Le patriotisme, ce n’est pas seulement l’amour de son pays, c’est aussi la volonté d’agir pour défendre ce pays. Et, on le voit depuis l’élection de Donald Trump, les Canadiens (dont les Québécois) veulent faire quelque chose pour le Canada. Ça se voit dans des décisions collectives - investir davantage dans la défense de notre souveraineté, diversifier nos marchés - et dans des décisions individuelles - acheter canadien, voyager ailleurs qu’aux États-Unis.
Lors de l’émission Tout un matin sur les ondes de la radio de Radio-Canada en ce 1er juillet, on me demandait s’il n’était pas curieux que le Canada se définisse souvent par rapport aux États-Unis.1 Pas du tout! La Confédération est née en bonne partie par désir de ne pas être envahis par nos puissants voisins, de former une société différente, préservant un régime démocratique distinct, moins susceptible de produire des conflits violents comme la Guerre civile qui venait de déchirer les États-Unis. Avec le temps, nous avons effectivement bâti un pays prospère, pacifique, et plus juste que les Américains. Tel est le Canada!
Bien sûr, il y a des tensions entre les différentes régions et les différentes communautés qui composent notre pays. Rien de plus normal, aucun pays n’est exempt de telles tensions. La réussite d’un pays ne se mesure pas à l’absence de conflits, mais dans la manière - pacifique ou violente, démocratique ou autoritaire - dont ceux-ci sont gérés et réglés. Or, au Canada, jusqu’à maintenant, nous avons trouvé les bonnes façons de gérer ces tensions. Est-ce parfait? Bien sûr que non. Mais le résultat, c’est quand même un pays dans lequel nous avons le privilège de vivre raisonnablement bien et, surtout, pacifiquement.

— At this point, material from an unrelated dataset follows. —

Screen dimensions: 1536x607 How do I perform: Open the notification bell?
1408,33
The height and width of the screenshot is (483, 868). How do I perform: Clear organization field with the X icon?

M. Blanchet et les autres leaders indépendantistes affirment que le Canada «nie l’identité du Québec». C’est complètement faux. Ce qui est vrai, c’est que le mythe des deux peuples fondateurs, cher aux Québécois francophones - et j’en suis - n’est pas partagé par la majorité des Canadiens anglais, qui voient plutôt le Canada comme un regroupement de plusieurs peuples, où les Québécois jouent un rôle important, certes, mais où ils ne sont pas seuls avec «les Anglais». Cette différence de vues est importante; c’est elle qui a mené à l’échec de l’Accord du Lac Meech en 1990. Mais elle ne nous empêche pas de travailler ensemble pour atteindre des objectifs communs, notamment en matière de défense nationale, d’économie, d’environnement et de justice sociale. Elle n’a pas empêché non plus la reconnaissance de la nation québécoise par un vote de la Chambre des communes, en 2006, ce qui n’est pas rien, même si le geste est évidemment minimisé par les souverainistes, qui pourtant se gargarisent à l’importance des motions adoptées presque quotidiennement par l’Assemblée nationale.
Je ne suis pas du genre à vanter le Canada comme le meilleur pays au monde. Il y a là un pétage de bretelles nationaliste que je ne partage pas. Cependant, j’estime que rien n’est plus important pour un pays que d’offrir à ses citoyens la meilleure qualité de vie possible, en particulier la liberté et la sécurité qui sont à la fois si précieuses et si rares. Malgré tous les défis auxquels il doit faire face, le Canada y parvient, bien mieux qu’un grand nombre d’autres pays dans le monde. Les Québécois le savent et le reconnaissent, eux qui malgré leur attachement émotif à ce qu’ils sont comme peuple, demeurent éminemment pragmatiques. Eux qui savent, aussi, que ce pays, ils ont contribué à le bâtir. Que le Canada, c’est leur pays.
Pour cette émission, on m’a aussi demandé quelle était ma «chanson canadienne préférée». J’ai donné deux réponses, une chanson en français (Une chance qu’on s’a, de Jean-Pierre Ferland) et une en anglais (If you could read my mind, de Gordon Lightfoot). Et vous, qu’auriez-vous répondu?